Record set =

——————————

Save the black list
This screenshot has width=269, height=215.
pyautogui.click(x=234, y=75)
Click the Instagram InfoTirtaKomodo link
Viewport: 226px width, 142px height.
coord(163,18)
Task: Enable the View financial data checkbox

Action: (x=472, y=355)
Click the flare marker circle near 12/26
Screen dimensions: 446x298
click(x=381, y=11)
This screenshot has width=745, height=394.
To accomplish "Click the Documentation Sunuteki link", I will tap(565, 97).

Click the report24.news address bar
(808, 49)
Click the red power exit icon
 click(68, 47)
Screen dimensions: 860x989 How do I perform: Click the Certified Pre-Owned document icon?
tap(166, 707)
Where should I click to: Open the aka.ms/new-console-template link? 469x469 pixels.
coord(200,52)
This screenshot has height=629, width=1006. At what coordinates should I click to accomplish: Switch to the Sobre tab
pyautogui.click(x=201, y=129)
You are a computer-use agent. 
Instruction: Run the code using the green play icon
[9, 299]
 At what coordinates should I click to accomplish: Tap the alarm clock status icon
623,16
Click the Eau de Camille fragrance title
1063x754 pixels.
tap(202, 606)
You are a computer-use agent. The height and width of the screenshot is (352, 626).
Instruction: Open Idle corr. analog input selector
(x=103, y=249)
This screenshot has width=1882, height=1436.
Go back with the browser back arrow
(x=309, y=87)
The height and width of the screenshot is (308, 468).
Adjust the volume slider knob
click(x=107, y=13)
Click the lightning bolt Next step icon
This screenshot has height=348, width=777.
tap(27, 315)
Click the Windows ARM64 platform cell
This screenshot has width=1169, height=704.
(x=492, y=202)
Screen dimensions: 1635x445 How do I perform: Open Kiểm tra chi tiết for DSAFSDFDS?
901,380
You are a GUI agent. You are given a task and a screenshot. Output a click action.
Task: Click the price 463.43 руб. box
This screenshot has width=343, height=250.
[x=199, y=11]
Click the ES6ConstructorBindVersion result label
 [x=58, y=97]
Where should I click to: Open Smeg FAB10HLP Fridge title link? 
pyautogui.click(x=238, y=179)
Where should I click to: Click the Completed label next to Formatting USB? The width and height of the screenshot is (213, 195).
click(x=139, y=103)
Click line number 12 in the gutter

——————————

Task brief = Reproduce all of the data above verbatim, line for line, without altering anything.

Solution =
Save the black list
This screenshot has width=269, height=215.
pyautogui.click(x=234, y=75)
Click the Instagram InfoTirtaKomodo link
Viewport: 226px width, 142px height.
coord(163,18)
Task: Enable the View financial data checkbox

Action: (x=472, y=355)
Click the flare marker circle near 12/26
Screen dimensions: 446x298
click(x=381, y=11)
This screenshot has width=745, height=394.
To accomplish "Click the Documentation Sunuteki link", I will tap(565, 97).

Click the report24.news address bar
(808, 49)
Click the red power exit icon
 click(68, 47)
Screen dimensions: 860x989 How do I perform: Click the Certified Pre-Owned document icon?
tap(166, 707)
Where should I click to: Open the aka.ms/new-console-template link? 469x469 pixels.
coord(200,52)
This screenshot has height=629, width=1006. At what coordinates should I click to accomplish: Switch to the Sobre tab
pyautogui.click(x=201, y=129)
You are a computer-use agent. 
Instruction: Run the code using the green play icon
[9, 299]
 At what coordinates should I click to accomplish: Tap the alarm clock status icon
623,16
Click the Eau de Camille fragrance title
1063x754 pixels.
tap(202, 606)
You are a computer-use agent. The height and width of the screenshot is (352, 626).
Instruction: Open Idle corr. analog input selector
(x=103, y=249)
This screenshot has width=1882, height=1436.
Go back with the browser back arrow
(x=309, y=87)
The height and width of the screenshot is (308, 468).
Adjust the volume slider knob
click(x=107, y=13)
Click the lightning bolt Next step icon
This screenshot has height=348, width=777.
tap(27, 315)
Click the Windows ARM64 platform cell
This screenshot has width=1169, height=704.
(x=492, y=202)
Screen dimensions: 1635x445 How do I perform: Open Kiểm tra chi tiết for DSAFSDFDS?
901,380
You are a GUI agent. You are given a task and a screenshot. Output a click action.
Task: Click the price 463.43 руб. box
This screenshot has width=343, height=250.
[x=199, y=11]
Click the ES6ConstructorBindVersion result label
 [x=58, y=97]
Where should I click to: Open Smeg FAB10HLP Fridge title link? 
pyautogui.click(x=238, y=179)
Where should I click to: Click the Completed label next to Formatting USB? The width and height of the screenshot is (213, 195).
click(x=139, y=103)
Click line number 12 in the gutter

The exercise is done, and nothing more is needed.